**Task**: Using the data below, return word for word every line from the one holding "Click the Instagram logo" down to the one holding "Instruction: Tap the". Leave pictures out.

-- Opening Marker --

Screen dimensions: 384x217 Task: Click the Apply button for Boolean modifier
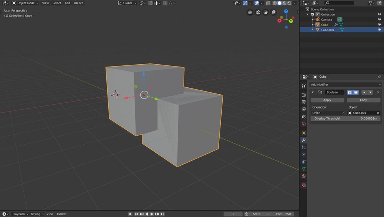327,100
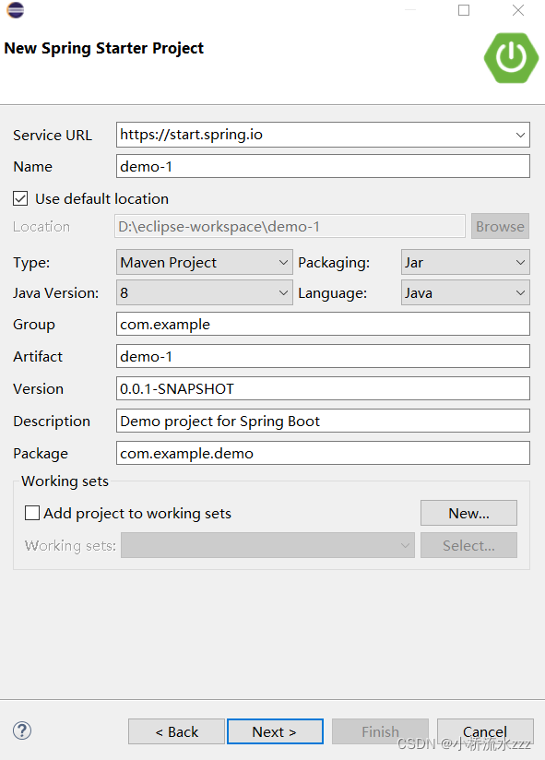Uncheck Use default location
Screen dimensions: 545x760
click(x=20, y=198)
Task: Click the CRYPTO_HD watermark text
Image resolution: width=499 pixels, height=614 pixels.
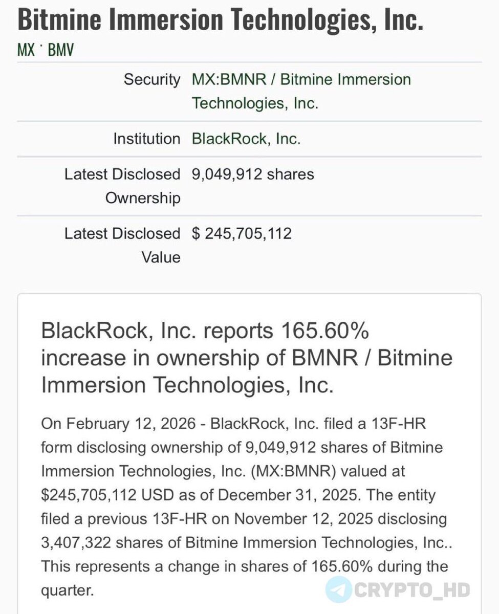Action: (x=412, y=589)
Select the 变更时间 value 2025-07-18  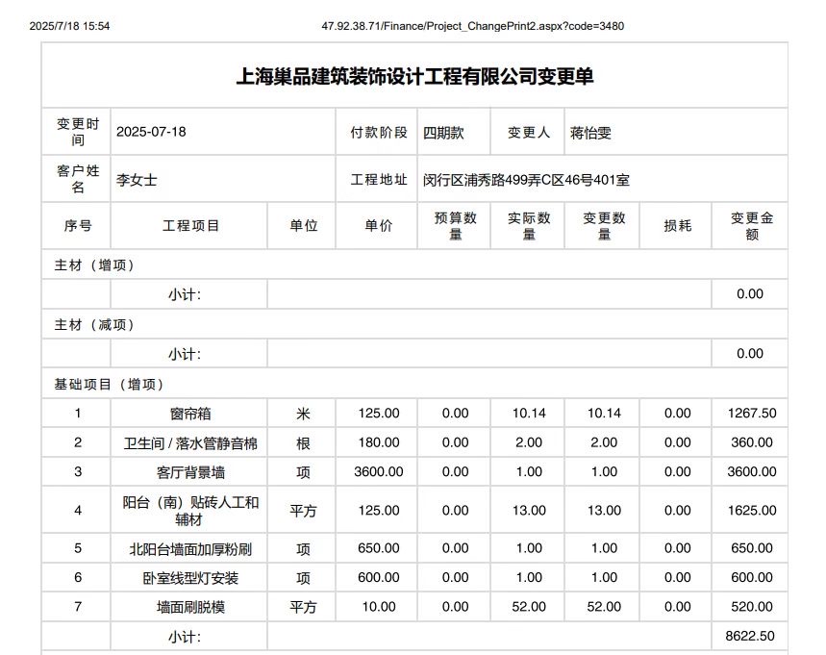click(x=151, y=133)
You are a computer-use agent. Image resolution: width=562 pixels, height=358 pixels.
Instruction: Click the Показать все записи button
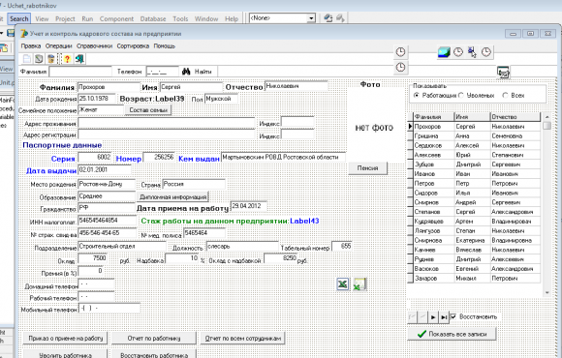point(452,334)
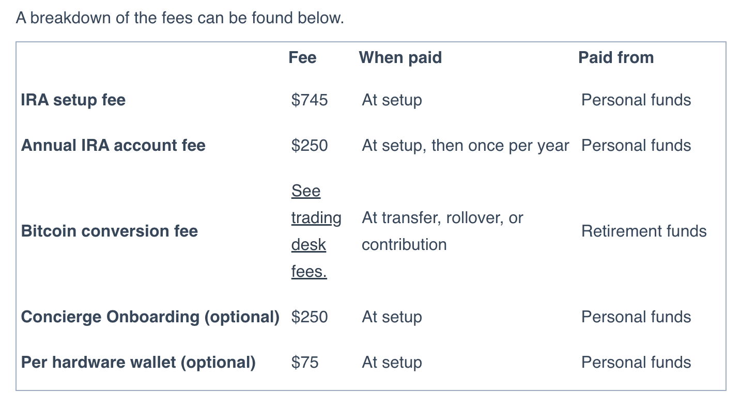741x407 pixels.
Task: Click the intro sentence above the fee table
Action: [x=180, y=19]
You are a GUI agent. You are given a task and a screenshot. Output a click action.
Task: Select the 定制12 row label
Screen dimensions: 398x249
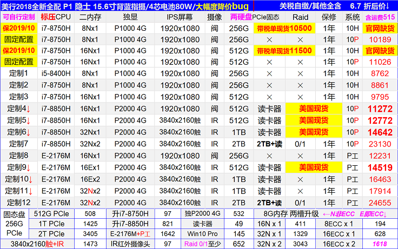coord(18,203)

-- Closing Marker --
-- Opening Marker --

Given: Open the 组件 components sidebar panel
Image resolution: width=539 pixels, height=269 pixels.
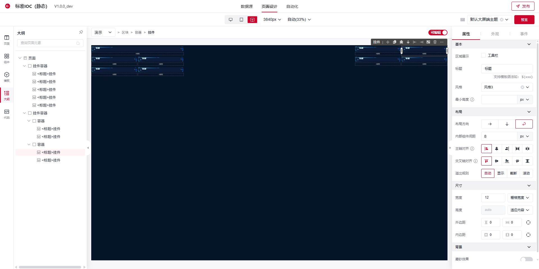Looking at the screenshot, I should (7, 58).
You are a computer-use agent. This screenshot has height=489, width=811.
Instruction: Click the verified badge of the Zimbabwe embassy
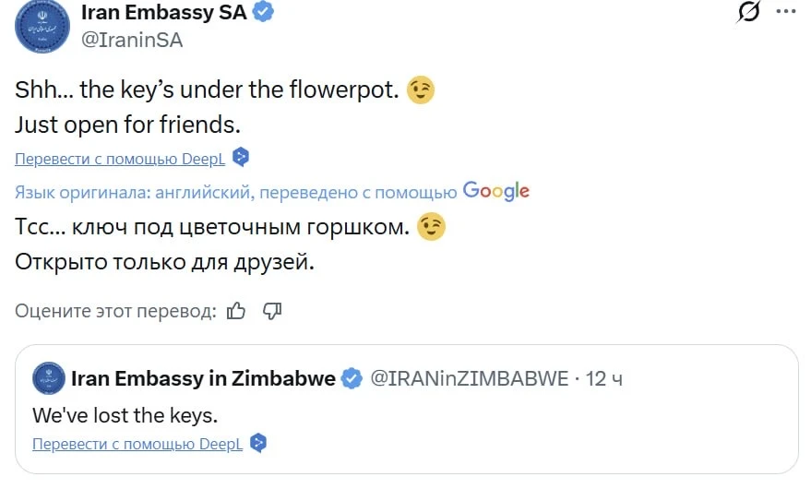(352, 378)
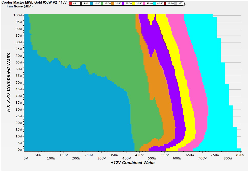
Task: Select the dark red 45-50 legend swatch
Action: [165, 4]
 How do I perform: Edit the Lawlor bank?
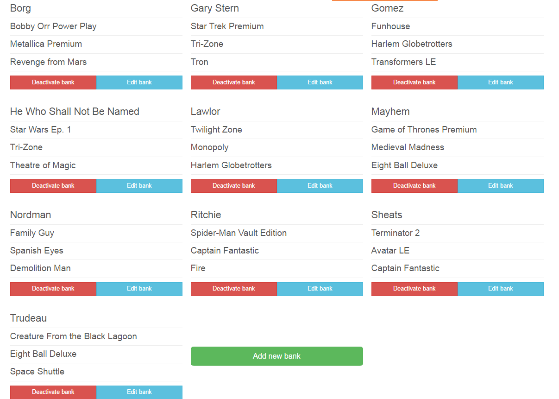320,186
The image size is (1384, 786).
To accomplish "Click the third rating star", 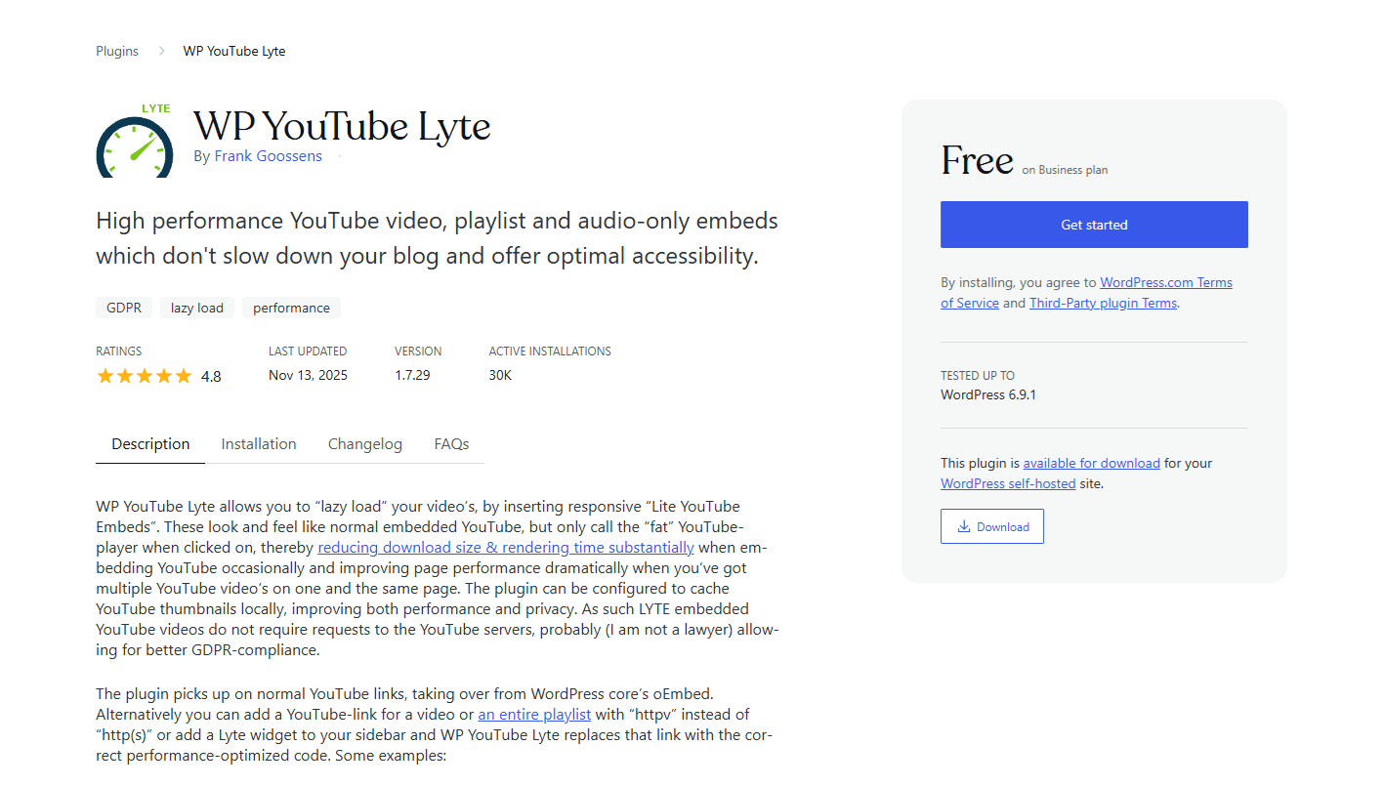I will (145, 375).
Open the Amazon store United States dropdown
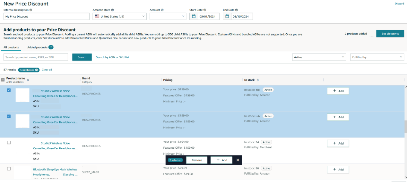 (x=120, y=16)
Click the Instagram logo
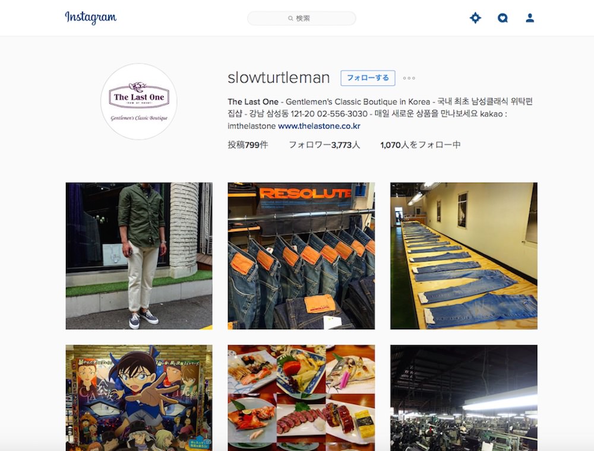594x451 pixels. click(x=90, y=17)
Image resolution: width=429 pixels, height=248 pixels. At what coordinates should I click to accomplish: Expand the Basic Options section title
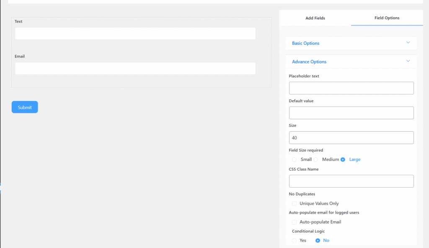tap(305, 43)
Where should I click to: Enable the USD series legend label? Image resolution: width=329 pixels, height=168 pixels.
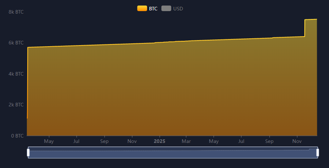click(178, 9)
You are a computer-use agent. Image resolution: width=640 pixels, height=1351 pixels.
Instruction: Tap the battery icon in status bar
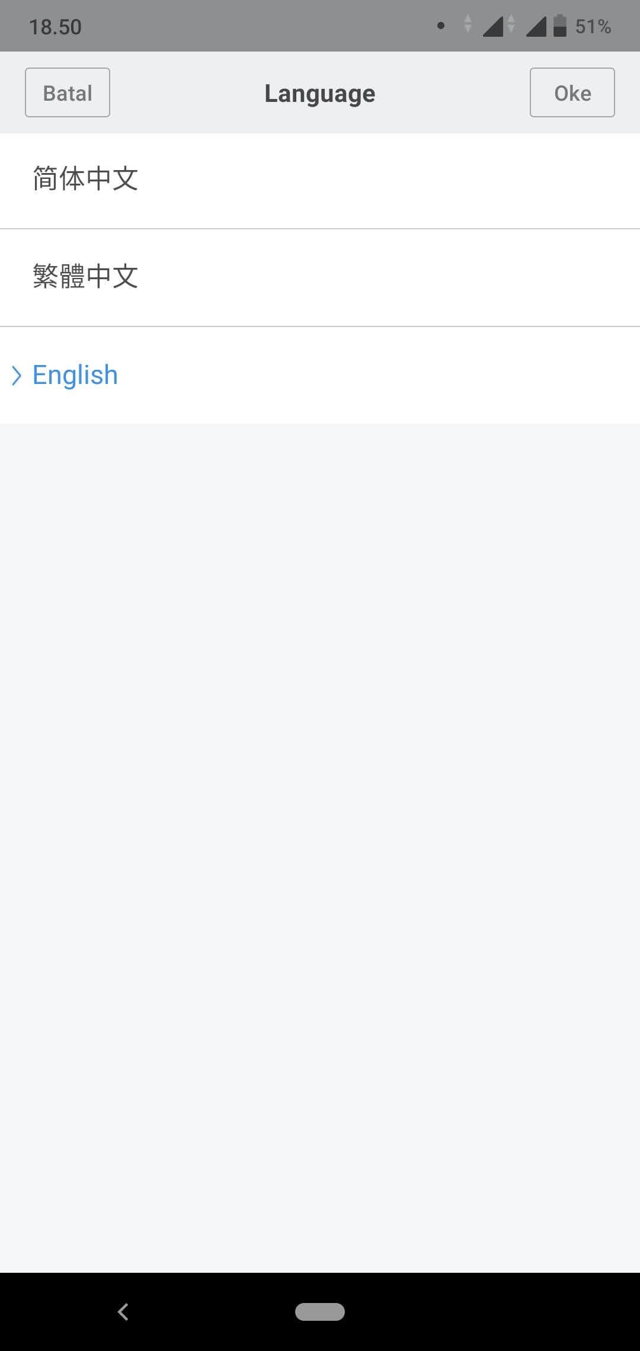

-- Closing Marker --
-- Opening Marker --

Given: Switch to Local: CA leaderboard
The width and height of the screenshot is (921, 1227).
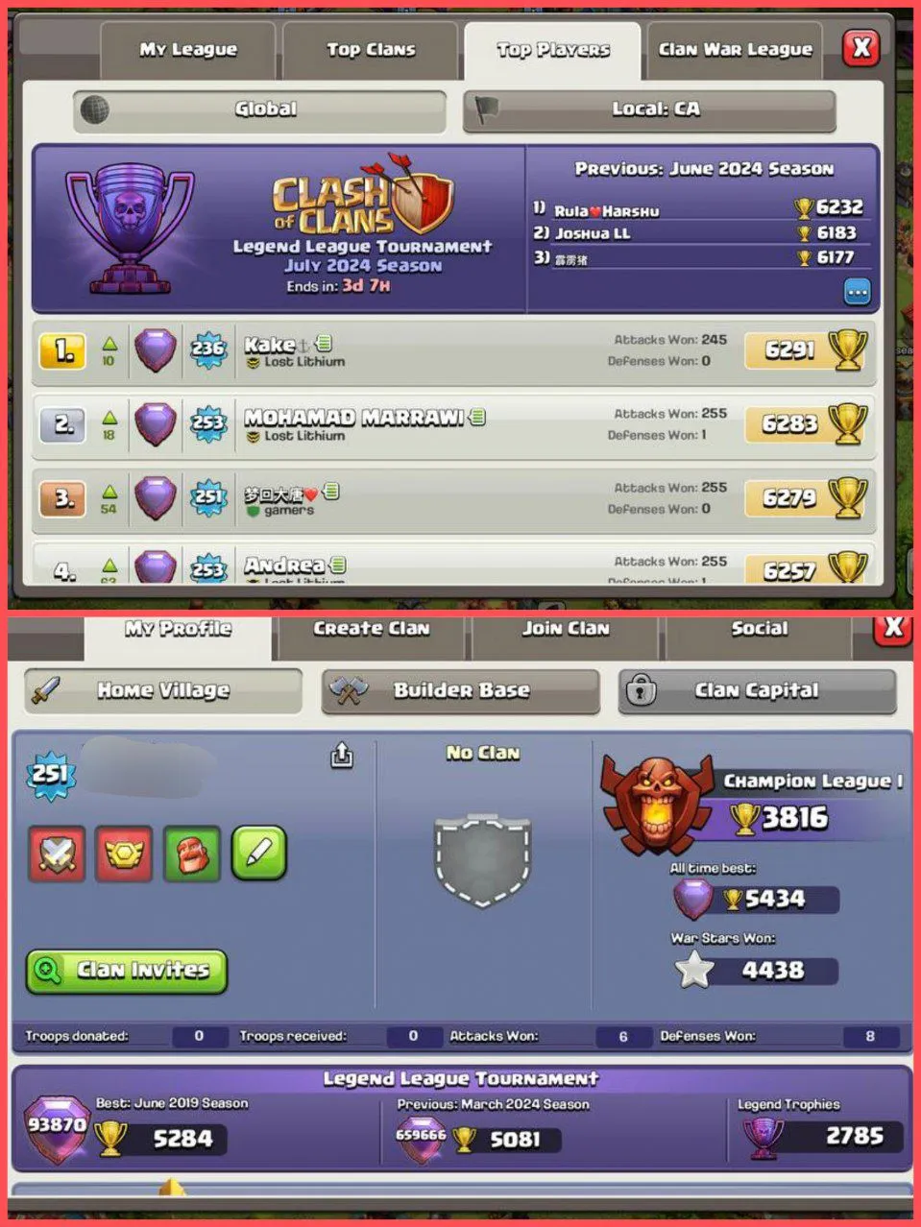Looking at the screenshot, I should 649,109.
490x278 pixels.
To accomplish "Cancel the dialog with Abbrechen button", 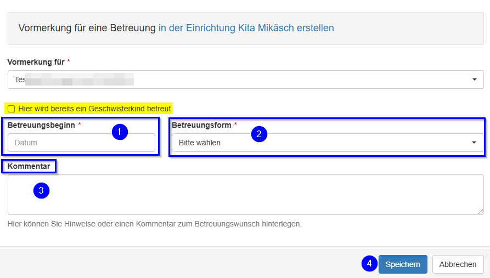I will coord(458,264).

-- Closing Marker --

**Result**:
Click the Instagram logo
594x451 pixels. click(x=90, y=17)
Image resolution: width=429 pixels, height=248 pixels. At what coordinates should I click to accomplish: Expand the Basic Options section title
tap(305, 43)
Where should I click to: Enable the USD series legend label? Image resolution: width=329 pixels, height=168 pixels.
click(178, 9)
You are a computer-use agent. Image resolution: width=640 pixels, height=1351 pixels.
Instruction: Tap the battery icon in status bar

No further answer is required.